Entries shown ::
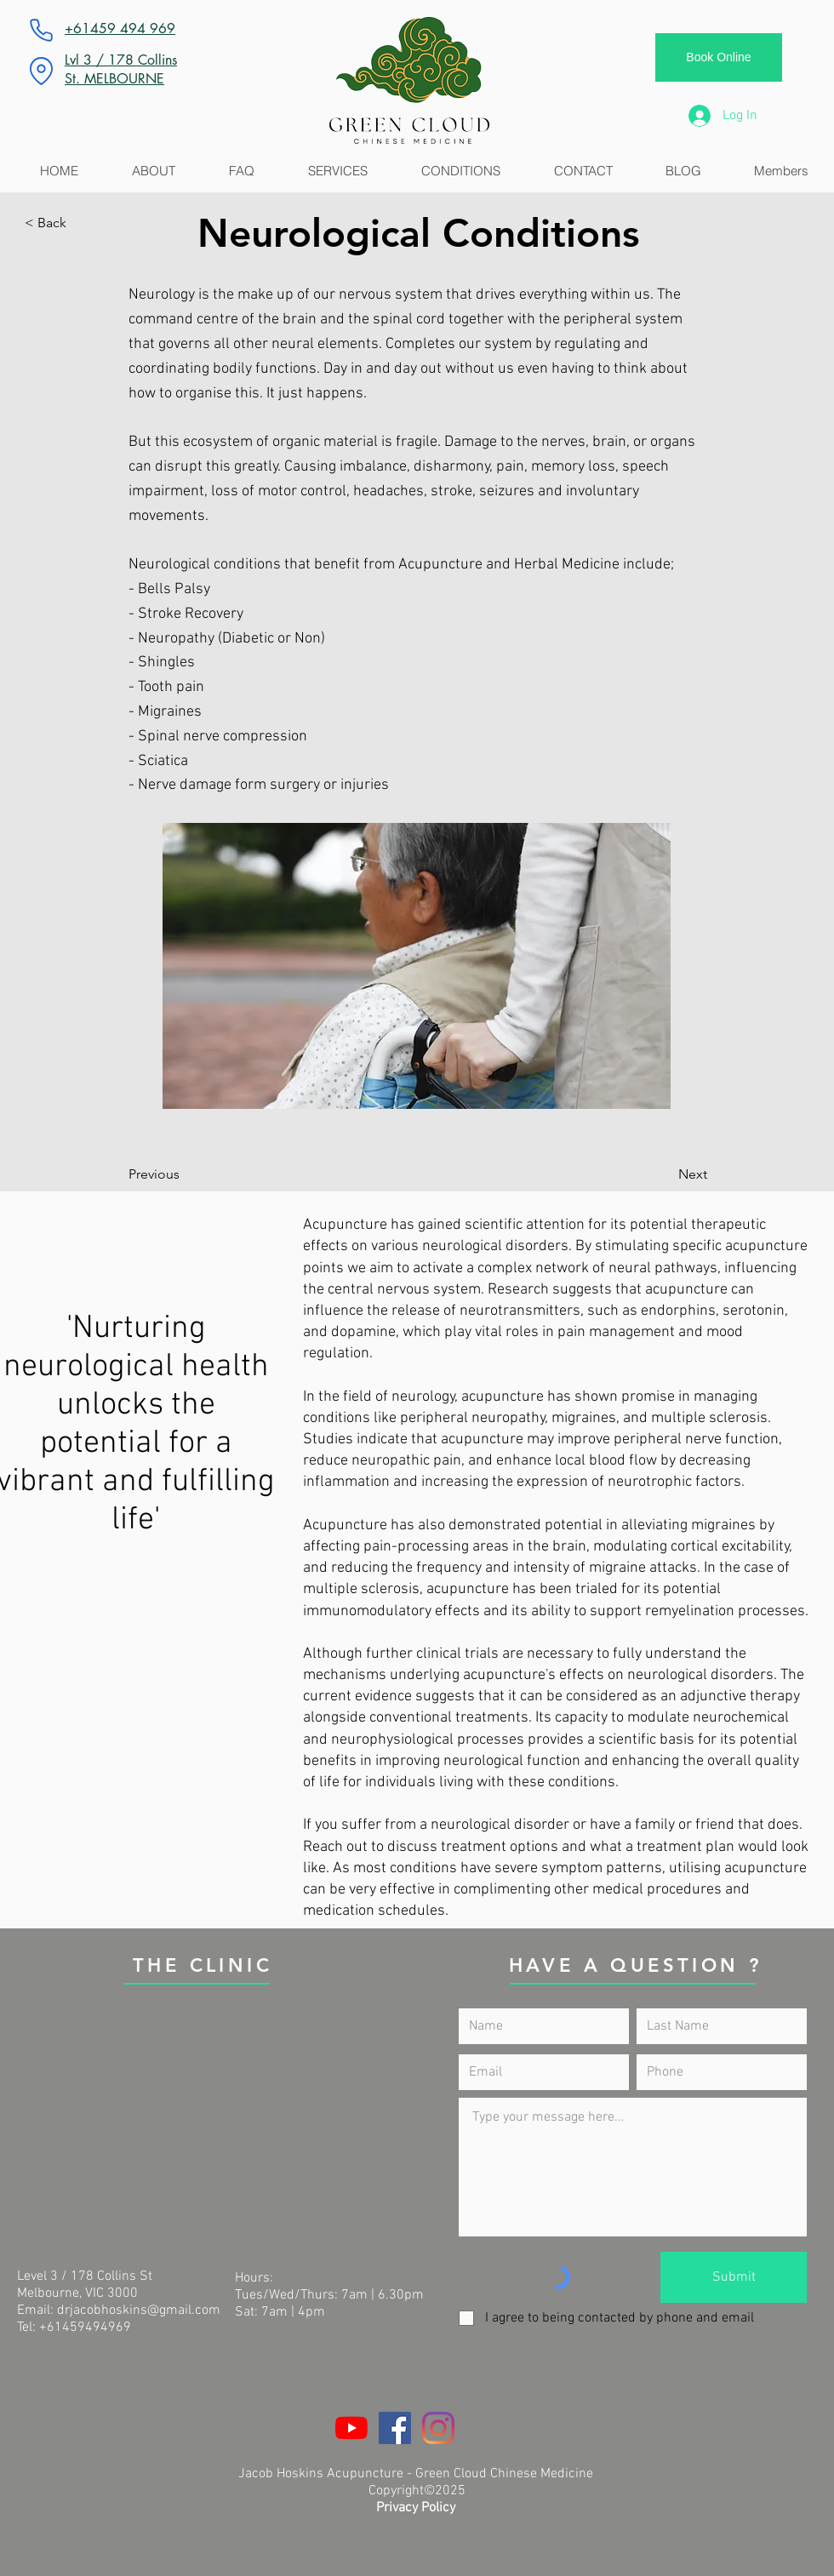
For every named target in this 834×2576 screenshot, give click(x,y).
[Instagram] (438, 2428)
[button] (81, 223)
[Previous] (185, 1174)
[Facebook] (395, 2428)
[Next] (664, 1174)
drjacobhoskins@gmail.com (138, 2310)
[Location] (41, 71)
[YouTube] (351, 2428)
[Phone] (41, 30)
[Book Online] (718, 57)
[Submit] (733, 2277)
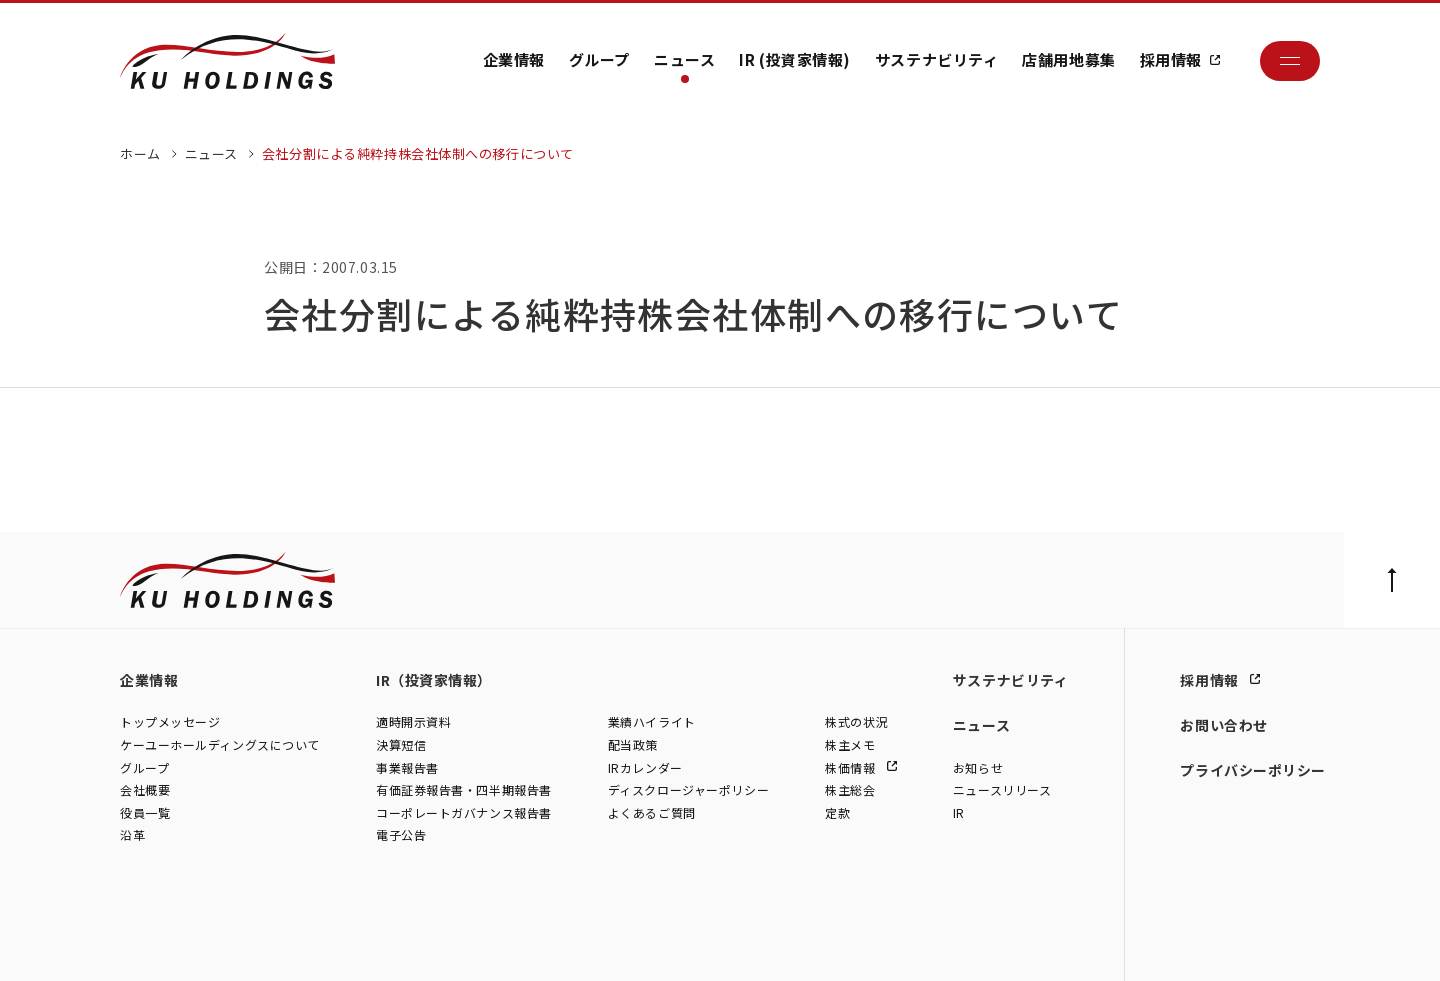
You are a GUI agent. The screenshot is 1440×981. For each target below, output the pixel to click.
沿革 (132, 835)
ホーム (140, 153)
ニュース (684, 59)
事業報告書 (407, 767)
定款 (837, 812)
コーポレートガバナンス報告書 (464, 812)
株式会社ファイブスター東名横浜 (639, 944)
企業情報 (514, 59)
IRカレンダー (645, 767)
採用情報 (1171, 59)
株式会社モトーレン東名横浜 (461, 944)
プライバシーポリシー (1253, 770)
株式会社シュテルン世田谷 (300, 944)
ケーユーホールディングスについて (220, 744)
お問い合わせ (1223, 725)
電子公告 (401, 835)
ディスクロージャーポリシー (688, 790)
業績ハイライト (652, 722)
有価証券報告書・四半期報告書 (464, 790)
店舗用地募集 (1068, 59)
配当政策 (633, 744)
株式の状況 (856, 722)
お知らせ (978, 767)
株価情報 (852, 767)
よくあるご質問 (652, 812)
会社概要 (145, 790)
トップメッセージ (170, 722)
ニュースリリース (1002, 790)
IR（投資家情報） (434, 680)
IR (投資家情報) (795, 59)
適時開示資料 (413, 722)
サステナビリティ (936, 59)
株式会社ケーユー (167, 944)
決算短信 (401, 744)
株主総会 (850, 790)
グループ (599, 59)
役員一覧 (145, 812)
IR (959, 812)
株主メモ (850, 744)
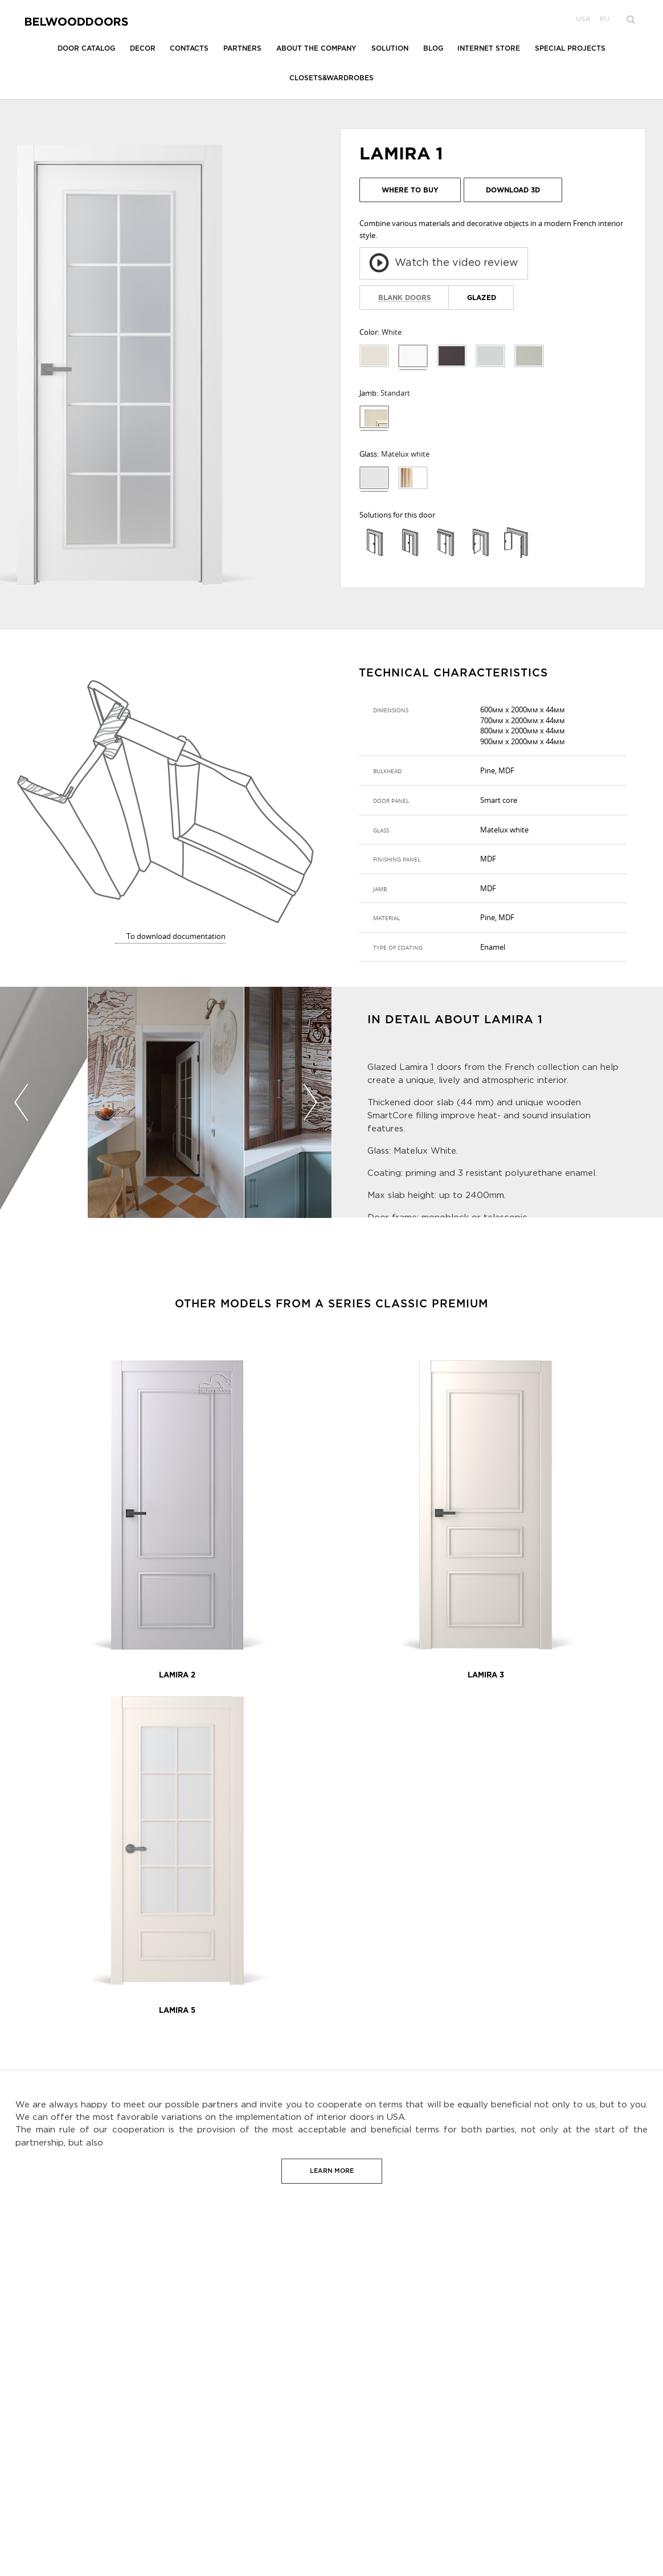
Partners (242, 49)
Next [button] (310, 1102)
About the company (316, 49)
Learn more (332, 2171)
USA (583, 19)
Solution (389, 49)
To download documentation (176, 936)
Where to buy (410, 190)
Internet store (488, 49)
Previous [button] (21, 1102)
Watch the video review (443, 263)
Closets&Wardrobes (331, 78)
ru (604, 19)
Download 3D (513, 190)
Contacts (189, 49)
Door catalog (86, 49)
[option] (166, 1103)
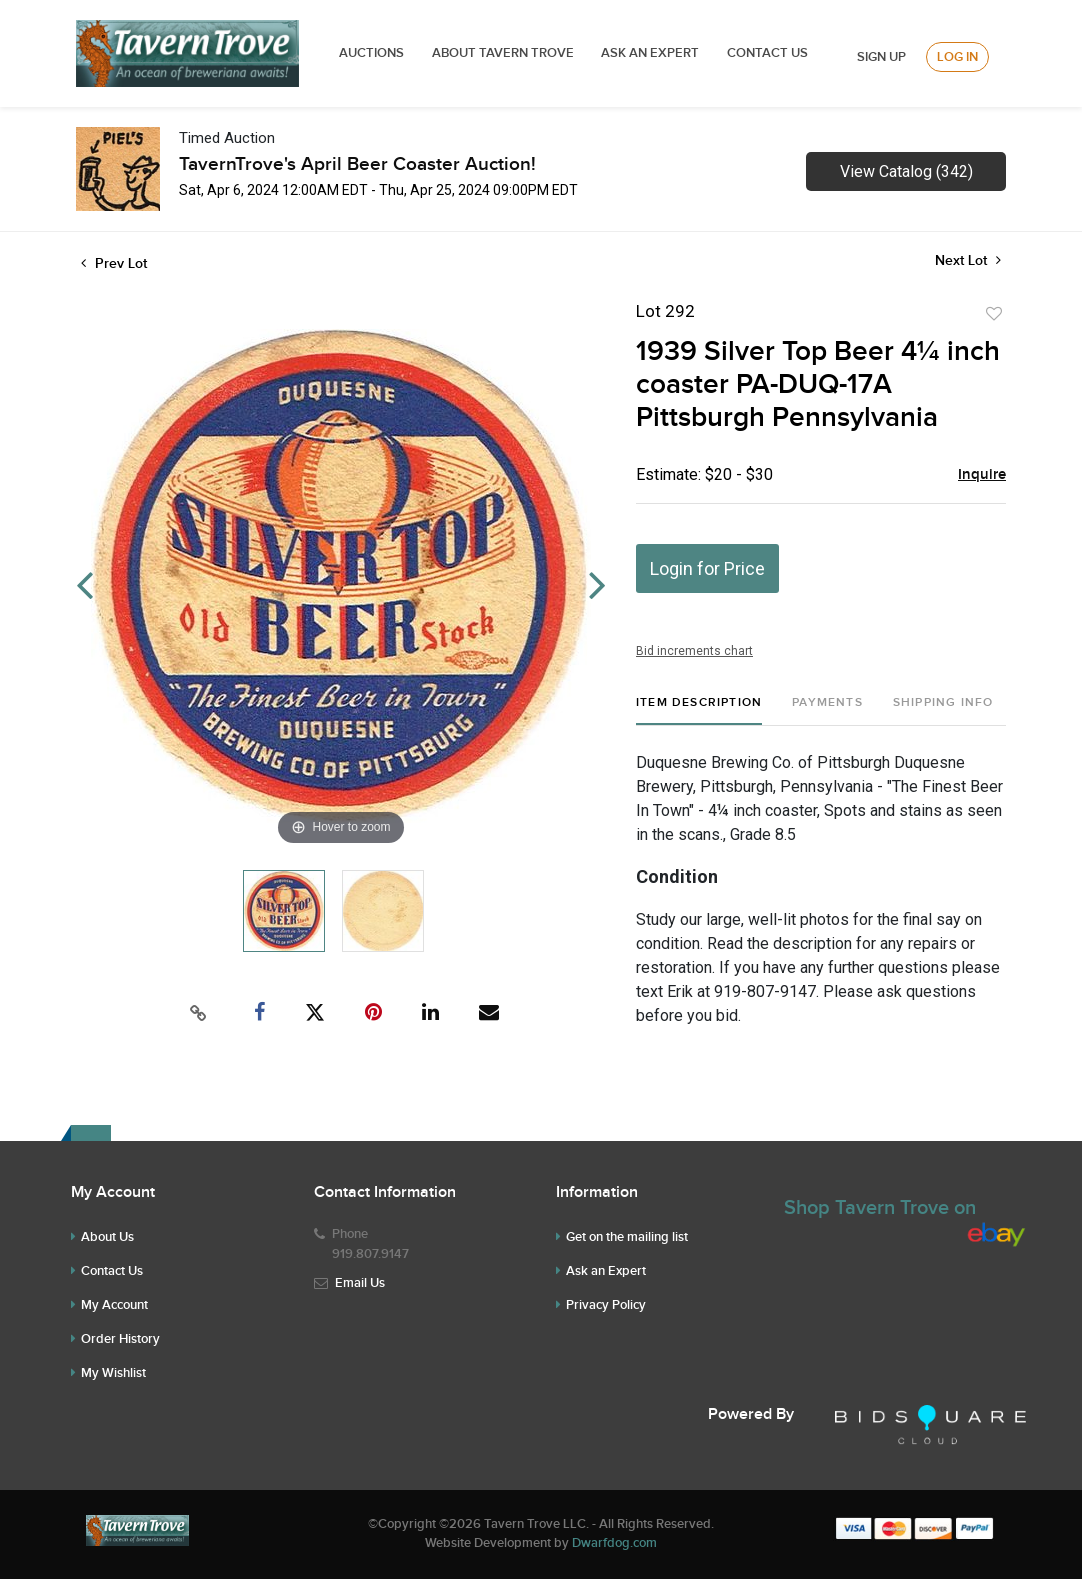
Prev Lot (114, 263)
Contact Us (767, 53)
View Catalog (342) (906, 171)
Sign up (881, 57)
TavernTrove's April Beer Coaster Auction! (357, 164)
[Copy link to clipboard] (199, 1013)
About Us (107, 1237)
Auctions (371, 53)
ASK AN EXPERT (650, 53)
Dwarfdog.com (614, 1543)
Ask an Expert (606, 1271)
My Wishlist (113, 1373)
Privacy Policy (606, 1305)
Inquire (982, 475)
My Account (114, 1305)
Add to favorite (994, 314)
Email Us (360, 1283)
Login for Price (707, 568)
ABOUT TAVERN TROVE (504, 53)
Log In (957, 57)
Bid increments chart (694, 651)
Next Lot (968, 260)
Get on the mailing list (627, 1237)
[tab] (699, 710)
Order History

Job ::
Please rescale the listing starting at the line that contains "業績ハイライト (652, 722)" and ending at the line that contains "Sign up (881, 57)", both included. Rewrite each line in that span in full and nothing else, leaving out the pictures, with every answer coordinate multiplied by 2.45 and rounded to a whole number, halves rounded up.

Reply ::
業績ハイライト (1597, 1769)
有価証券報告書・四半期報告書 (1137, 1936)
店舗用地募集 (2617, 145)
配当政策 (1551, 1823)
株式の状況 (2097, 1769)
お知らせ (2396, 1879)
株価情報 (2087, 1879)
よくあるご質問 (1597, 1989)
会社概要 (355, 1936)
トップメッセージ (417, 1769)
ニュースリリース (2455, 1936)
IR（投資家情報） (1063, 1666)
IR (投資家情報) (1948, 145)
適時開示資料 (1012, 1769)
サステナビリティ (2293, 145)
株式会社ケーユー (409, 2313)
決算短信 (982, 1823)
株主総会 (2083, 1936)
グループ (1468, 145)
役員一覧 (355, 1989)
IR (2350, 1989)
株主メモ (2083, 1823)
Partners (593, 120)
Next [button] (760, 2700)
About the company (774, 120)
Learn more (813, 5319)
USA (1428, 47)
Solution (953, 120)
To download documentation (431, 2293)
Where to buy (1005, 466)
Internet store (1196, 120)
Previous [button] (51, 2700)
Watch the video review (1085, 644)
Closets&Wardrobes (811, 191)
ru (1480, 47)
Download 3D (1257, 466)
Contacts (463, 120)
Door catalog (211, 120)
[option] (407, 2702)
Prev Lot (279, 644)
Contact Us (1879, 130)
View Catalog (342) (2220, 419)
Sign up (2158, 140)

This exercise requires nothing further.